* **Action item**
All records must be restated word for word.
Task inputs START
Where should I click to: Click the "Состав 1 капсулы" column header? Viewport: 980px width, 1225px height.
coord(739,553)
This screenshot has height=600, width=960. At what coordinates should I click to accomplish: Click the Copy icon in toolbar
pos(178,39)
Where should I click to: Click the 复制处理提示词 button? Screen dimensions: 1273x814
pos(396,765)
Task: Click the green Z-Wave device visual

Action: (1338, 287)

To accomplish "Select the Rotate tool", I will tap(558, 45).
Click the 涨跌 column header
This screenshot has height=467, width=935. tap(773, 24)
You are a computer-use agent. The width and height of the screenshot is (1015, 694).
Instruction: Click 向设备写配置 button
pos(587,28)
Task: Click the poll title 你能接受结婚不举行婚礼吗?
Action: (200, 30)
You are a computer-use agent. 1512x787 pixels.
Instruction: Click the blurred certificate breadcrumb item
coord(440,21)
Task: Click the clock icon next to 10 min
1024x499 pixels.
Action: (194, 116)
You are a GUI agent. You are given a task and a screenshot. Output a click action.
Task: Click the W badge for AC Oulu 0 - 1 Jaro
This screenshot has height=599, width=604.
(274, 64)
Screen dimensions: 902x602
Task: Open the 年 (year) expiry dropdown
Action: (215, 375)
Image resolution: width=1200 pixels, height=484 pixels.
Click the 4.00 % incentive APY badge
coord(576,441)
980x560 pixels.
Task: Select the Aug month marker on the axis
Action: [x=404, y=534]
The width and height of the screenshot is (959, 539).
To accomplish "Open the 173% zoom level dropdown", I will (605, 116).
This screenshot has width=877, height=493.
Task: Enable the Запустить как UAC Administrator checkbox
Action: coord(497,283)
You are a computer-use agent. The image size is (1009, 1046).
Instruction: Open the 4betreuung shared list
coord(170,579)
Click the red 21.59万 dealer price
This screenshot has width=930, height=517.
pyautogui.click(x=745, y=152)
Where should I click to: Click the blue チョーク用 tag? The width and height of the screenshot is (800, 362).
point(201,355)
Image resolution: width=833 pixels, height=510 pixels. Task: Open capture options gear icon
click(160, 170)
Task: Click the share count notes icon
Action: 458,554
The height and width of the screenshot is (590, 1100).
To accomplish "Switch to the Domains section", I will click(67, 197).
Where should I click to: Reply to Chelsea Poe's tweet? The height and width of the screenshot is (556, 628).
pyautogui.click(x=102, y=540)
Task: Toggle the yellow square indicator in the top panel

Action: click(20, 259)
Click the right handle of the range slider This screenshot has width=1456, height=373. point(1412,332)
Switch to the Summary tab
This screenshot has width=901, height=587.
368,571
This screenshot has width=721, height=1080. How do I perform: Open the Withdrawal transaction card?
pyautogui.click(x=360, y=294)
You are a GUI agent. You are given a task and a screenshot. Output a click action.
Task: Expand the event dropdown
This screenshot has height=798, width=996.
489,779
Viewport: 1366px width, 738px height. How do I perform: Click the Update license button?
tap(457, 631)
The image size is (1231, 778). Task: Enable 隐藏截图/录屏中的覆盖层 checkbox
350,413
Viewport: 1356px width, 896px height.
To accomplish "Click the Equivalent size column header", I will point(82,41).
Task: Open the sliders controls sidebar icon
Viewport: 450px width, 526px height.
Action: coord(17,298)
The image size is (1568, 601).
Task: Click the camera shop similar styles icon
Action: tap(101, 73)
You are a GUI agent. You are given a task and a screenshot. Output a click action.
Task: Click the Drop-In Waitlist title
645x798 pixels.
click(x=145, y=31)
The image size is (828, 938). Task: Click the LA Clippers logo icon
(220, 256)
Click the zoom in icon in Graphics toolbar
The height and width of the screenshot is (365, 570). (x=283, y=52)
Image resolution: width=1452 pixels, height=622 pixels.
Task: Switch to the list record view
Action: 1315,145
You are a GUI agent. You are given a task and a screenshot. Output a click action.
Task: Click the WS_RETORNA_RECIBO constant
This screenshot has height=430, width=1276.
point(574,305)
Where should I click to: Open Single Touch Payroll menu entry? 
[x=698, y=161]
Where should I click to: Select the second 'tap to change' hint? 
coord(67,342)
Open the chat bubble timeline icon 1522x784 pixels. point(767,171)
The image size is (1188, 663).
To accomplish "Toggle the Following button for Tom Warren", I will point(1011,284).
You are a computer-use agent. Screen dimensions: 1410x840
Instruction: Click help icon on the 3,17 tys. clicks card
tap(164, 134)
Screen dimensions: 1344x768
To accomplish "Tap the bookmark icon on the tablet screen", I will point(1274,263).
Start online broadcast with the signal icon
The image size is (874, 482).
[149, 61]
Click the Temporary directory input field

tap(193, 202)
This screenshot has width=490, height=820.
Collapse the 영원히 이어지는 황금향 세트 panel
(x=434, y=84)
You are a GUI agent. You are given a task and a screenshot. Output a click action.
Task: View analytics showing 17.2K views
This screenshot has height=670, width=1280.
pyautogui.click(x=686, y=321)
Task inputs END
* **Expected answer**
Where should I click to: Click the "Состав 1 капсулы" column header? Viewport: 980px width, 1225px height.
coord(739,553)
This screenshot has height=600, width=960. At what coordinates should I click to accomplish: Click the Copy icon in toolbar
pos(178,39)
Where should I click to: Click the 复制处理提示词 button? Screen dimensions: 1273x814
pos(396,765)
Task: Click the green Z-Wave device visual

Action: (1338, 287)

To accomplish "Select the Rotate tool", I will tap(558, 45).
Click the 涨跌 column header
This screenshot has height=467, width=935. tap(773, 24)
You are a computer-use agent. The width and height of the screenshot is (1015, 694).
Instruction: Click 向设备写配置 button
pos(587,28)
Task: Click the poll title 你能接受结婚不举行婚礼吗?
Action: (200, 30)
You are a computer-use agent. 1512x787 pixels.
Instruction: Click the blurred certificate breadcrumb item
coord(440,21)
Task: Click the clock icon next to 10 min
1024x499 pixels.
Action: (194, 116)
You are a GUI agent. You are given a task and a screenshot. Output a click action.
Task: Click the W badge for AC Oulu 0 - 1 Jaro
This screenshot has height=599, width=604.
(274, 64)
Screen dimensions: 902x602
Task: Open the 年 (year) expiry dropdown
Action: (215, 375)
Image resolution: width=1200 pixels, height=484 pixels.
Click the 4.00 % incentive APY badge
coord(576,441)
980x560 pixels.
Task: Select the Aug month marker on the axis
Action: [x=404, y=534]
The width and height of the screenshot is (959, 539).
To accomplish "Open the 173% zoom level dropdown", I will (605, 116).
This screenshot has width=877, height=493.
Task: Enable the Запустить как UAC Administrator checkbox
Action: coord(497,283)
You are a computer-use agent. The image size is (1009, 1046).
Instruction: Open the 4betreuung shared list
coord(170,579)
Click the red 21.59万 dealer price
This screenshot has width=930, height=517.
pyautogui.click(x=745, y=152)
Where should I click to: Click the blue チョーク用 tag? The width and height of the screenshot is (800, 362).
point(201,355)
Image resolution: width=833 pixels, height=510 pixels. Task: Open capture options gear icon
click(160, 170)
Task: Click the share count notes icon
Action: 458,554
The height and width of the screenshot is (590, 1100).
To accomplish "Switch to the Domains section", I will click(67, 197).
Where should I click to: Reply to Chelsea Poe's tweet? The height and width of the screenshot is (556, 628).
pyautogui.click(x=102, y=540)
Task: Toggle the yellow square indicator in the top panel

Action: click(20, 259)
Click the right handle of the range slider This screenshot has width=1456, height=373. point(1412,332)
Switch to the Summary tab
This screenshot has width=901, height=587.
368,571
This screenshot has width=721, height=1080. How do I perform: Open the Withdrawal transaction card?
pyautogui.click(x=360, y=294)
You are a GUI agent. You are given a task and a screenshot. Output a click action.
Task: Expand the event dropdown
This screenshot has height=798, width=996.
489,779
Viewport: 1366px width, 738px height. How do I perform: Click the Update license button?
tap(457, 631)
The image size is (1231, 778). Task: Enable 隐藏截图/录屏中的覆盖层 checkbox
350,413
Viewport: 1356px width, 896px height.
To accomplish "Click the Equivalent size column header", I will point(82,41).
Task: Open the sliders controls sidebar icon
Viewport: 450px width, 526px height.
Action: coord(17,298)
The image size is (1568, 601).
Task: Click the camera shop similar styles icon
Action: tap(101, 73)
You are a GUI agent. You are given a task and a screenshot. Output a click action.
Task: Click the Drop-In Waitlist title
645x798 pixels.
click(x=145, y=31)
The image size is (828, 938). Task: Click the LA Clippers logo icon
(220, 256)
Click the zoom in icon in Graphics toolbar
The height and width of the screenshot is (365, 570). (x=283, y=52)
Image resolution: width=1452 pixels, height=622 pixels.
Task: Switch to the list record view
Action: 1315,145
You are a GUI agent. You are given a task and a screenshot. Output a click action.
Task: Click the WS_RETORNA_RECIBO constant
This screenshot has height=430, width=1276.
point(574,305)
Where should I click to: Open Single Touch Payroll menu entry? 
[x=698, y=161]
Where should I click to: Select the second 'tap to change' hint? 
coord(67,342)
Open the chat bubble timeline icon 1522x784 pixels. point(767,171)
The image size is (1188, 663).
To accomplish "Toggle the Following button for Tom Warren", I will point(1011,284).
You are a computer-use agent. Screen dimensions: 1410x840
Instruction: Click help icon on the 3,17 tys. clicks card
tap(164, 134)
Screen dimensions: 1344x768
To accomplish "Tap the bookmark icon on the tablet screen", I will point(1274,263).
Start online broadcast with the signal icon
The image size is (874, 482).
[149, 61]
Click the Temporary directory input field

tap(193, 202)
This screenshot has width=490, height=820.
Collapse the 영원히 이어지는 황금향 세트 panel
(x=434, y=84)
You are a GUI agent. You are given a task and a screenshot. Output a click action.
Task: View analytics showing 17.2K views
This screenshot has height=670, width=1280.
pyautogui.click(x=686, y=321)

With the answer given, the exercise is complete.